[사설] Surge in lending rates, household debt risk measures are urgent

The rise in market interest rates is unusual, as banks’ interest rates on household loans have risen significantly. The main factor is the growing fear of inflation due to anticipation of economic improvement along with vaccination, as money has been too loose around the world since the Corona 19 crisis. Domestically, financial authorities are raising real interest rates by drastically reducing banks’ loan limits and preferential interest rates to reduce household debt.

The personal credit loan rates of the four major commercial banks (KB Kookmin, Shinhan, Hana, and Woori Bank) were 2.59 to 3.65% per year as of the 25th of last month. Compared to the 1.99 to 3.51% at the end of July last year, the lower end has increased by 0.6 percentage points (p) in six months. The mortgage interest rate also slightly increased from 2.25% to 2.34%.

The interest rate for short-term financial bonds (less than one year), which is the standard of interest rates on credit loans, is linked to the increase in long-term interest rates, showing a steady rise. In particular, interest rate uncertainty in the US is the biggest variable. US Treasury yields are soaring. Due to concerns over tightening, the 10-year Treasury bond yield surged from 1.09% in early February to 1.54% on the 25th. It has calmed down to 1.43% on the 26th, but it is similar to that before Corona 19.

Despite Fed Chairman Jerome Powell’s negative stance on austerity, there are dominant observations that interest rate volatility will increase. The domestic stock market fluctuated significantly last week due to market uncertainty, and the won-dollar exchange rate rose to 1123.5 won, which jumped 15.7 won on the 26th. A large amount of foreign capital was drained due to the hedging sentiment.

It is highly likely that inflation concerns will fuel market interest rates. The problem is our huge household debt. At the end of last year, the balance of household debt was 173.71 trillion won, an increase of 12.5 trillion won in one year. As the house price soared, the’debt investment’ (investing in stocks by debt) has increased significantly along with the loan of’younger’ (which attracts even the soul). In the meantime, the stock market has been overheated due to the debts of individual investors. However, if the economic improvement is delayed, the possibility of a rapid crash cannot be ruled out. As the interest burden on the debtors increases, households face serious risks. SMEs, whose funding situation is weak, increase their financing rates, which intensifies the difficulties and raises concerns about insolvency.

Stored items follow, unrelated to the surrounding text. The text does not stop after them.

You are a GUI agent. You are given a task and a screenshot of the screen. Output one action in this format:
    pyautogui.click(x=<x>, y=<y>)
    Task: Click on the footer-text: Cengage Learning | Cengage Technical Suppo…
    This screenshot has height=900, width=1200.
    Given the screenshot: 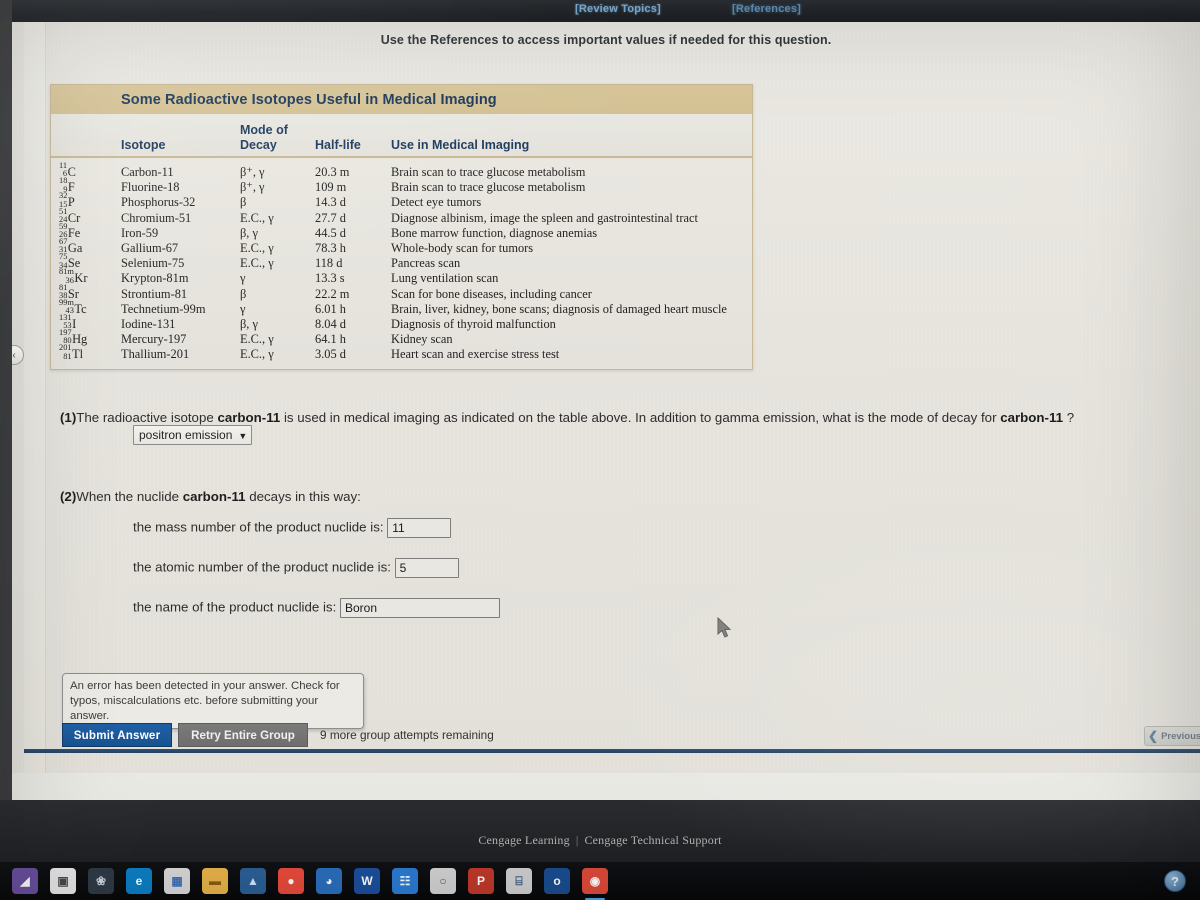 What is the action you would take?
    pyautogui.click(x=600, y=840)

The financial authorities will come up with measures to manage household debt in the middle of this month. The core content is that the total debt principal and interest repayment ratio (DSR) is applied individually, and money is loaned according to the repayment ability based on principal and interest and income. There is also a plan to repay the principal and interest on a monthly credit loan.

Increased volatility in interest rates is raising household debt and financial market risks more than ever. Along with concerns about inflation, the post-storm of rising interest rates from the US is already visible. There is an urgent need for sophisticated measures to stabilize the financial market while minimizing the impact of the vulnerable class due to debt. There is a great concern that the economic recovery and financial stability will be missed and the suffering of the household will increase.